For over the past year, I was in a place of happiness just off the coast of bliss. Memories in such places have welded into my memory without burning them into oblivion by fire. I have been living out and expressing all of the thoughts & feelings that I would normally write here on a regular basis. I am so grateful for the ability to speak my mind and heart more than ever before.
"Since God has unconditional love for all his creatures and the way you treat people helps me see myself more like the way God does, that is the greatest gift of all."
I am taken to a place of joy and peace when I am connecting with God. In just over the past year, I have grown closer to so many people: My mom, church family, friends, and Jenn. They have all been beacons of light, encouragement, and joy in my life. They all have done their best to support me. Each of them have helped me see who I am in God's eyes.
"I have wanted to be more confident in myself, be able to take care of myself better, and have a better relationship with God in which I talk to or learn from Him daily. My inability to gain these three things and the resulting impact of that on my life, you, and our relationship is what brought me sadness and pain. I realized that I cannot date anyone until I become that person that I want to be."
I could not allow Jenn or I to stay in a place of sadness and pain residing in uncertainty any longer when I was the one who triggered such thoughts and feelings. At the end of August, I realized there were three things that I wanted for my life and tried to maintain regularly in my life, but was unable to do so. My inability to gain these things did not just impact me but also Jenn, our relationship, and those I was close to.
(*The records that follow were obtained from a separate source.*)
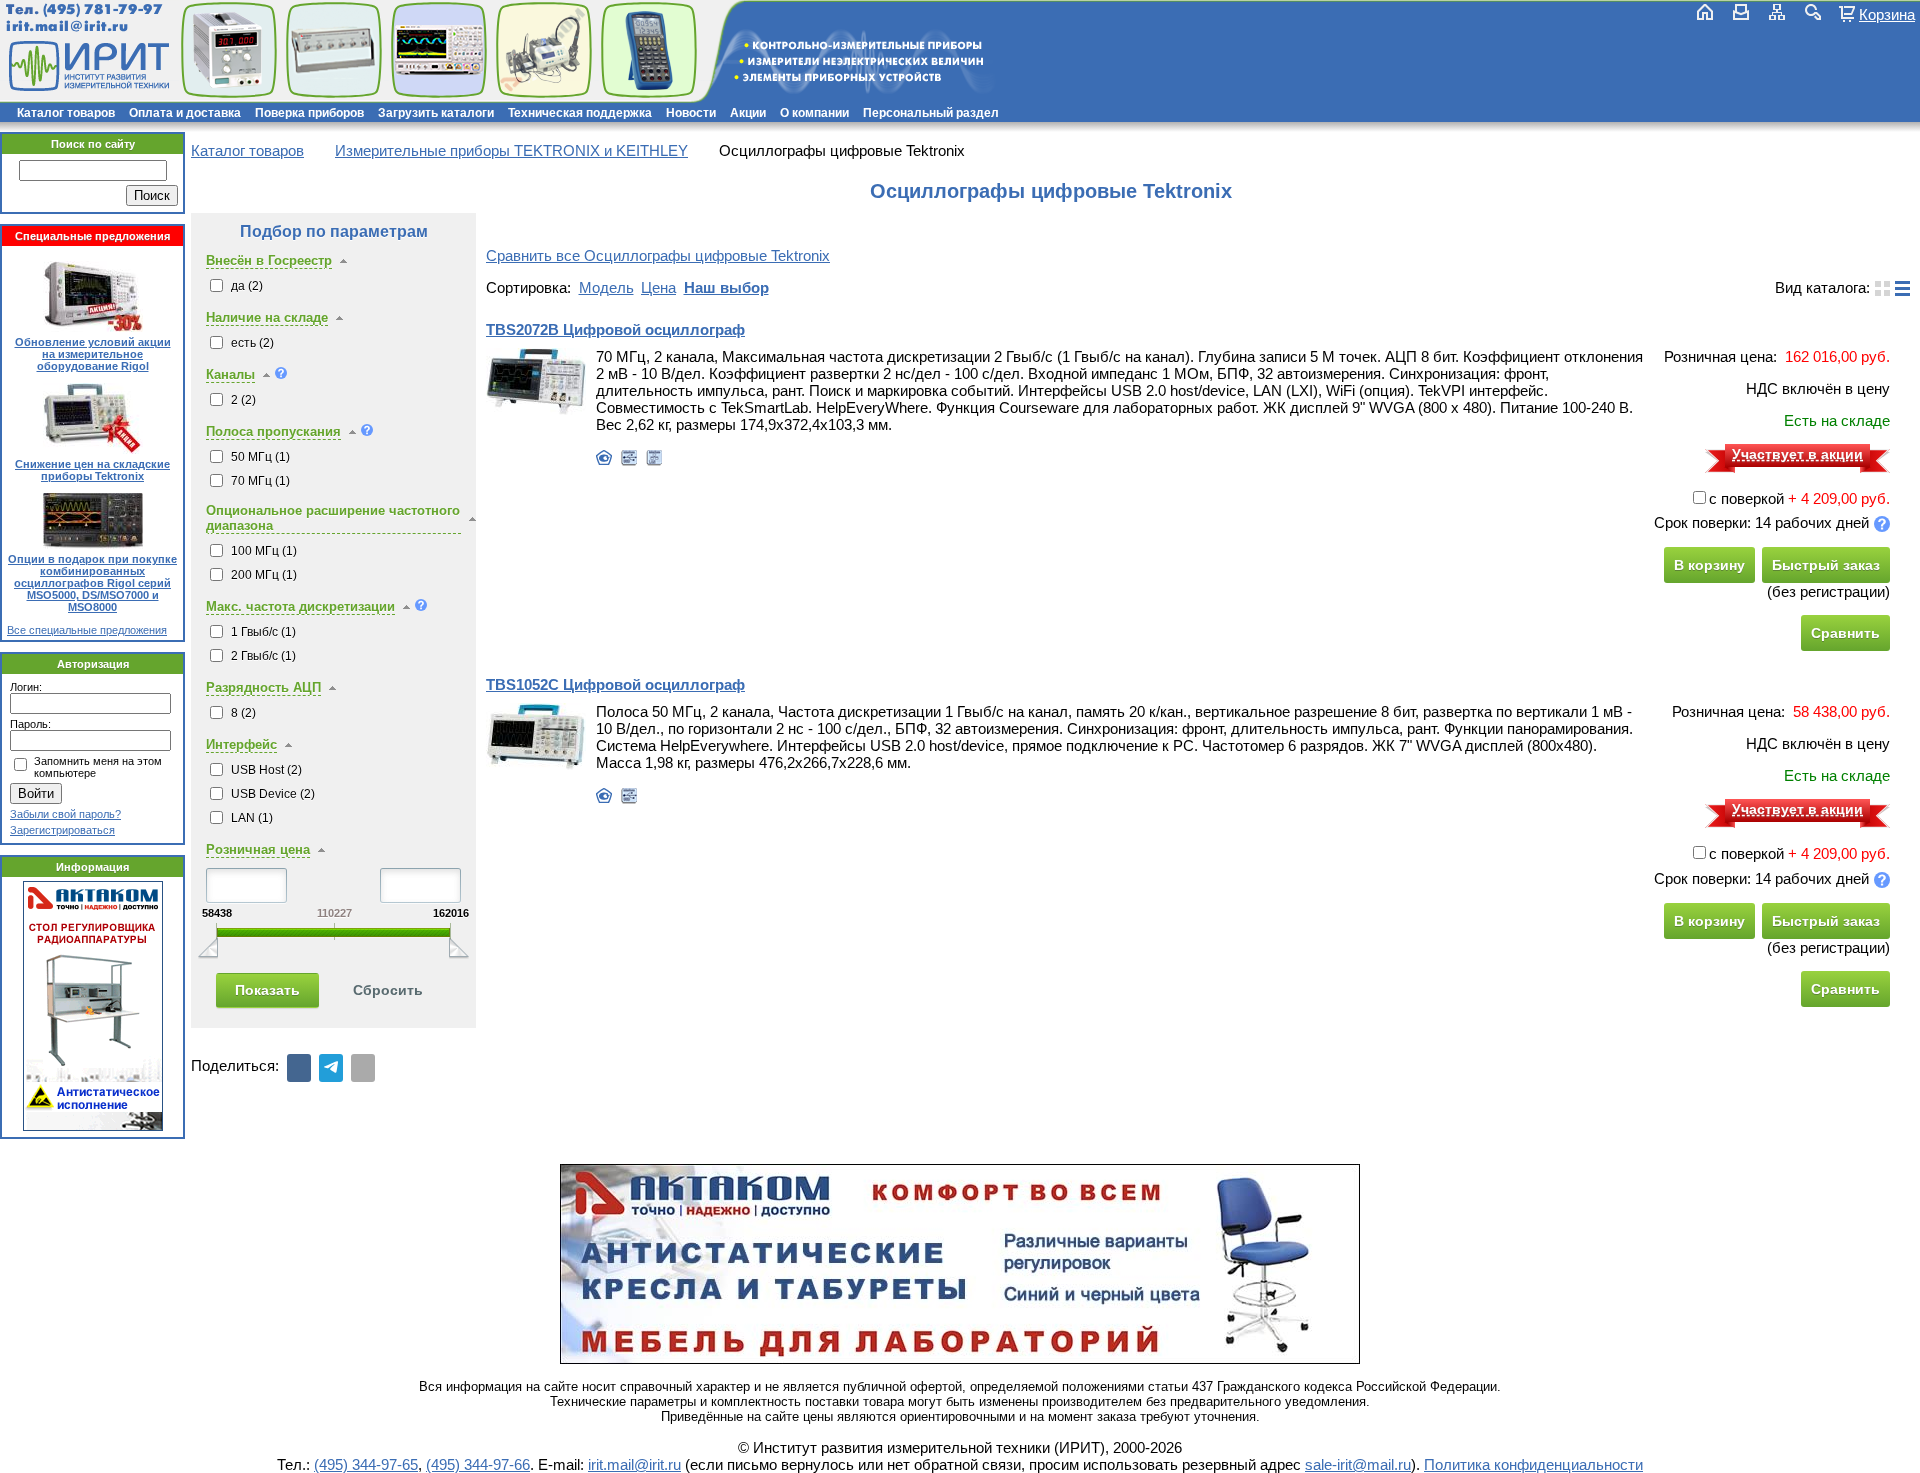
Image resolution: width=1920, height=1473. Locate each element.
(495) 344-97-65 (366, 1464)
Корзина (1887, 14)
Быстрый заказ (1826, 565)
I am now at a place of hope among a state of diligence for change. For a few months, I dropped off of everyone's radar to focus on becoming the person I was not and was also getting support from just a few people outside of those that have been previously supporting me.
Currently, I am in a place of creation, re-establishment, and strengthening in all areas of my life including my relationships. As I put forth such efforts, I wonder who will want to be on the receiving end of that.